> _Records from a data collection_

═══

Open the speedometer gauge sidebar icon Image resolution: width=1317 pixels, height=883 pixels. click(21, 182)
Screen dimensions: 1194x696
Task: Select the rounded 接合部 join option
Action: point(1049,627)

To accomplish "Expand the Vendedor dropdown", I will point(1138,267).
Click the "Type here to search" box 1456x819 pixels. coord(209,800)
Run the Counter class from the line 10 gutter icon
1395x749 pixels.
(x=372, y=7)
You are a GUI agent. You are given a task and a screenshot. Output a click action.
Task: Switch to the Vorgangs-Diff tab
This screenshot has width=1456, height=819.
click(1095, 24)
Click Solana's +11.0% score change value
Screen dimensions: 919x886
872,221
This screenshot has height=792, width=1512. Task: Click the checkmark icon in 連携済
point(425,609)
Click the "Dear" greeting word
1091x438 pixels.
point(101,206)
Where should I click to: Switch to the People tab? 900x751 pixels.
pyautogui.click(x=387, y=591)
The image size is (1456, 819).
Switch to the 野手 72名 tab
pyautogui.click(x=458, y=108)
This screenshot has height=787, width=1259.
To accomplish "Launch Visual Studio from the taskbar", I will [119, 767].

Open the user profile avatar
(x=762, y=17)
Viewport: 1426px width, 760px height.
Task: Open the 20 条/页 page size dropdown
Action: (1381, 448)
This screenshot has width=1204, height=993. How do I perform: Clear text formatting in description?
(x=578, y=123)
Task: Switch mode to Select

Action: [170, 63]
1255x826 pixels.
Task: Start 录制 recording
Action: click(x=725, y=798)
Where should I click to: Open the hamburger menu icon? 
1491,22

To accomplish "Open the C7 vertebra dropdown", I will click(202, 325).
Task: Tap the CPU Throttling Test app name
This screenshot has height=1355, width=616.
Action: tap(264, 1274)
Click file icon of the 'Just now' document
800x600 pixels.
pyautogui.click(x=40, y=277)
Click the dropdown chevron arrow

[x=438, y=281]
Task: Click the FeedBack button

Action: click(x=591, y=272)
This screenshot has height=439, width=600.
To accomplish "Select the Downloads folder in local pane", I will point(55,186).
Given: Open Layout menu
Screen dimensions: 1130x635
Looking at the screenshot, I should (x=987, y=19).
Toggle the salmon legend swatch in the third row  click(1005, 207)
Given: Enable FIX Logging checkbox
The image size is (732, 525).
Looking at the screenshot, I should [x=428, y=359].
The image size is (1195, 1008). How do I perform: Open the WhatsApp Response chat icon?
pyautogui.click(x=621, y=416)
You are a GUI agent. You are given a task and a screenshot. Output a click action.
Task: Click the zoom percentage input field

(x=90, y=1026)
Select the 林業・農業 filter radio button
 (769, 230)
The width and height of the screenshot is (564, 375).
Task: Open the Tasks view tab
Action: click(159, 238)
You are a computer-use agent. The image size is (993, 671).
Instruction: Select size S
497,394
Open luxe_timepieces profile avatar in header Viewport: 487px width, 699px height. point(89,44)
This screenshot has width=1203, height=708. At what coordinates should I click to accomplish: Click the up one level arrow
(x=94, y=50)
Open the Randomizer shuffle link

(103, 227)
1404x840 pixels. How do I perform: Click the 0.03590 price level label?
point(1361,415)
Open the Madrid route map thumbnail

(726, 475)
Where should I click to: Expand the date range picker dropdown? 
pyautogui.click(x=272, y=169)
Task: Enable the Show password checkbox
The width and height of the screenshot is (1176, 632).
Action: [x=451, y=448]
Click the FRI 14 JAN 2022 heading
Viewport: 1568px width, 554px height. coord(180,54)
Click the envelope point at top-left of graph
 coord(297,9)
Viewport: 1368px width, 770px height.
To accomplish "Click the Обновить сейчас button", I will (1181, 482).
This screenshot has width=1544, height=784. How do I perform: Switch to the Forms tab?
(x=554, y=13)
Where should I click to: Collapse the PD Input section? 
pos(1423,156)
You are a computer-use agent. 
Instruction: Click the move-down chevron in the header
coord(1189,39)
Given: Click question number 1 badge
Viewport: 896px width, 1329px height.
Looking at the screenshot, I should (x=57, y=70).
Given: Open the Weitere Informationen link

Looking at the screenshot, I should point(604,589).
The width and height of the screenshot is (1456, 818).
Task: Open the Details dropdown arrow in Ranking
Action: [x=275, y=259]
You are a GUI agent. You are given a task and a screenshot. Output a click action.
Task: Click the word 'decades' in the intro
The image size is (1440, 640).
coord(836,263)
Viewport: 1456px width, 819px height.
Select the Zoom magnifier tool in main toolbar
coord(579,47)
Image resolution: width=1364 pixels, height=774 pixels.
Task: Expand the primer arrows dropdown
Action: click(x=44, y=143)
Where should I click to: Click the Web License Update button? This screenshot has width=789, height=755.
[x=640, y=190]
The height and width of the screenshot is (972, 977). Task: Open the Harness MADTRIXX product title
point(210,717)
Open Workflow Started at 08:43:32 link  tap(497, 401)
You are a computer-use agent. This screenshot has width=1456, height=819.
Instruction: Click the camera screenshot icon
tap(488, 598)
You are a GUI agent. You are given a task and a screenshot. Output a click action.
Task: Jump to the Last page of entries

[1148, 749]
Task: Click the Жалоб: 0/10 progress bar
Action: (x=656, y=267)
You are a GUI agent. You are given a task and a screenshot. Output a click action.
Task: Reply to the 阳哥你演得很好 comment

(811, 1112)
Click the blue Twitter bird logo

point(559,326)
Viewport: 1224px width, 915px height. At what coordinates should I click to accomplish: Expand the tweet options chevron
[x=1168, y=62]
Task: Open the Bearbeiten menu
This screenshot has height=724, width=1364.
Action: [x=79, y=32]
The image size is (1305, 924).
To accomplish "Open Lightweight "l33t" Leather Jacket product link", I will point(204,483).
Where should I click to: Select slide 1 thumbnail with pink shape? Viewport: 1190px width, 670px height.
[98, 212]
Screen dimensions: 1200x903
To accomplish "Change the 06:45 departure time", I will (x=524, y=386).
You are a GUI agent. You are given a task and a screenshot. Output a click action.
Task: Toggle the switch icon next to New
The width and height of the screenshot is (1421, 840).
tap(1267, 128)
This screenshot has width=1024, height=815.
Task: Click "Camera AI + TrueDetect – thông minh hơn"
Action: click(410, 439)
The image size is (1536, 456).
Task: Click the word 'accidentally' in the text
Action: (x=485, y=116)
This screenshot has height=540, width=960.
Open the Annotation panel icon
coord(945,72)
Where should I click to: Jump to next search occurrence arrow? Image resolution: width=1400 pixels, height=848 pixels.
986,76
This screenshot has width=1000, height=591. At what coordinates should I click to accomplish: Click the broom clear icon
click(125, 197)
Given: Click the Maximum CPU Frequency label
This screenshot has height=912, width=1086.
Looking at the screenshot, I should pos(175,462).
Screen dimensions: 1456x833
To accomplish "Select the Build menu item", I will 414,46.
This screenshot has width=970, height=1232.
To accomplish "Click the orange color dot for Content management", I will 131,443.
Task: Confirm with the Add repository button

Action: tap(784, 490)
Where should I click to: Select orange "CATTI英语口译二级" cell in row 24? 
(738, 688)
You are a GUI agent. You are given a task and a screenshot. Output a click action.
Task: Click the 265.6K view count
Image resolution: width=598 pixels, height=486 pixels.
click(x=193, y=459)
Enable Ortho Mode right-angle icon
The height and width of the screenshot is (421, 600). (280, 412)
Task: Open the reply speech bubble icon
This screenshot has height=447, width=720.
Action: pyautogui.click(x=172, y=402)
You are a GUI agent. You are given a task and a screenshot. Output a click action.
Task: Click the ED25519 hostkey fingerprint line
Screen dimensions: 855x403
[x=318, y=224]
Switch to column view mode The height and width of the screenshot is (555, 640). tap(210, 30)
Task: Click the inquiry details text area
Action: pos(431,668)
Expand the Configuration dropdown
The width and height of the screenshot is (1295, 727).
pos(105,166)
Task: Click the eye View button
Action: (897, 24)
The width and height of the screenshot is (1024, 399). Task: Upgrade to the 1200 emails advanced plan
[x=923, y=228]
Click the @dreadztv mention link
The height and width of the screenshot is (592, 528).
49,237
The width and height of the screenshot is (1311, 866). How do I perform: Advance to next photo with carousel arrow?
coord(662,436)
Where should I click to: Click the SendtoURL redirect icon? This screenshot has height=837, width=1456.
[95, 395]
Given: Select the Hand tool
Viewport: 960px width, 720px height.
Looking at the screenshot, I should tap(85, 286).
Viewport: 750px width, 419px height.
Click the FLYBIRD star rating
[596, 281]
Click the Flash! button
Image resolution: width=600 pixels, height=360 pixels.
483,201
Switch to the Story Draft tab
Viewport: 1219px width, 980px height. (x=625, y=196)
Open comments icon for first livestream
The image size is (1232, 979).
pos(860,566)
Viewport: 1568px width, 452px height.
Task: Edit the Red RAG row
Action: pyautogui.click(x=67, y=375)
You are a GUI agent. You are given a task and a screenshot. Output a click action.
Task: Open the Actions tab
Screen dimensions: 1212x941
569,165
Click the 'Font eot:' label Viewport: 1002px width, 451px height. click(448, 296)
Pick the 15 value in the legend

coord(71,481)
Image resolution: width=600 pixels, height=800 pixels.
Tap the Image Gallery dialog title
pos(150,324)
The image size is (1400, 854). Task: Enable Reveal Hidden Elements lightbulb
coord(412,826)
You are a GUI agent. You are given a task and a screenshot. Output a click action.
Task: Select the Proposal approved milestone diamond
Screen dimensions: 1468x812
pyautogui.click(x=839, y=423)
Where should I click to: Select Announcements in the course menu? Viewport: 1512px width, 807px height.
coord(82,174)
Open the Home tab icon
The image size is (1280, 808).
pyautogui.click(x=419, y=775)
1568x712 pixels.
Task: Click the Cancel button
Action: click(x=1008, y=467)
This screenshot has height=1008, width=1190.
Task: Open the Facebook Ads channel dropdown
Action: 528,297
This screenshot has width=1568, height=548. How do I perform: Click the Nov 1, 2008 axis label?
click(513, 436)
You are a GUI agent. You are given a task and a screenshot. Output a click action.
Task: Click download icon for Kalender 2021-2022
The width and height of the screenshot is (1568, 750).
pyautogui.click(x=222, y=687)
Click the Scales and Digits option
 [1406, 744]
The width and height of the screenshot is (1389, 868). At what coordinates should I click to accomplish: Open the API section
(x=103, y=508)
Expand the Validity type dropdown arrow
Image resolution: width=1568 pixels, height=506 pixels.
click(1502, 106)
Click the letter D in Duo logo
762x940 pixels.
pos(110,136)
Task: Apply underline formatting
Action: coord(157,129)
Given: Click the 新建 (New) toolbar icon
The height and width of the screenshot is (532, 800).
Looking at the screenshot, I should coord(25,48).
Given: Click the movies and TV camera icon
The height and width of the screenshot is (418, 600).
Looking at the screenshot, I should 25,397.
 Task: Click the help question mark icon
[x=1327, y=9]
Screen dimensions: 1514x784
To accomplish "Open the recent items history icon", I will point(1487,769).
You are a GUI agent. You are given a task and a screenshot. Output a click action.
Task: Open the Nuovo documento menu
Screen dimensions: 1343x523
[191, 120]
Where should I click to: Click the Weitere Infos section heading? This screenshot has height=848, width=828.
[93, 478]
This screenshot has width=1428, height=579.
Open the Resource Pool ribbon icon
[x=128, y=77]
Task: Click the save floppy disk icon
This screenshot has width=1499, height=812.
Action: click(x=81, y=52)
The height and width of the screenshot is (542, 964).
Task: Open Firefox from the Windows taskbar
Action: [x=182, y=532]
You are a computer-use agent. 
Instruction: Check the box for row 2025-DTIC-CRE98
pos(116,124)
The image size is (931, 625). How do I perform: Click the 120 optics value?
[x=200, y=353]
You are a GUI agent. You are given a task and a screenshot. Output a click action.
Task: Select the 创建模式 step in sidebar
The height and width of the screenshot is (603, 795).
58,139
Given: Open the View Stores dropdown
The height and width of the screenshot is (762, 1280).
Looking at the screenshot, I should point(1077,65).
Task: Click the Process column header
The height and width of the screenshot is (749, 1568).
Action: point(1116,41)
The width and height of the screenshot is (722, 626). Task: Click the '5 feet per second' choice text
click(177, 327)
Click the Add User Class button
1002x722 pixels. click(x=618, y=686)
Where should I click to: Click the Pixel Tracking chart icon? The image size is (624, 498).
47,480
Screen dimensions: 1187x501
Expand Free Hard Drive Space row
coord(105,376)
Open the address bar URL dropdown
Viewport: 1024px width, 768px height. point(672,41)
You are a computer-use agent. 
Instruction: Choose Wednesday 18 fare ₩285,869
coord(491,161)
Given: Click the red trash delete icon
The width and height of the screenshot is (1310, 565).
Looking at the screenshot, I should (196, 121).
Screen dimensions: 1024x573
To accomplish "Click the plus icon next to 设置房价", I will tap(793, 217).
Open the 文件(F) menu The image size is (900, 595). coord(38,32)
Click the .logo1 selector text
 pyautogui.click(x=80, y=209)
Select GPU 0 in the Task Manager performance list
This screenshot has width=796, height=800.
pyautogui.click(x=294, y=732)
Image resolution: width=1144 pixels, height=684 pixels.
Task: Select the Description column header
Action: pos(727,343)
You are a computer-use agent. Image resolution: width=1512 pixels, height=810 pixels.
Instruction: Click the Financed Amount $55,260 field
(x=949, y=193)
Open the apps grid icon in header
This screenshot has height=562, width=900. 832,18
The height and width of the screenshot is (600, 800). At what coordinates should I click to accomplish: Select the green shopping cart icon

═══

> _GOAL OF THE EXERCISE_
Can you retype the lines of the material above, starting at the line containing "Toggle the salmon" and ending at the line containing "Action: click(159, 238)"?

> _IN RESPONSE_
Toggle the salmon legend swatch in the third row  click(1005, 207)
Given: Enable FIX Logging checkbox
The image size is (732, 525).
Looking at the screenshot, I should [x=428, y=359].
The image size is (1195, 1008). How do I perform: Open the WhatsApp Response chat icon?
pyautogui.click(x=621, y=416)
You are a GUI agent. You are given a task and a screenshot. Output a click action.
Task: Click the zoom percentage input field

(x=90, y=1026)
Select the 林業・農業 filter radio button
 (769, 230)
The width and height of the screenshot is (564, 375).
Task: Open the Tasks view tab
Action: click(159, 238)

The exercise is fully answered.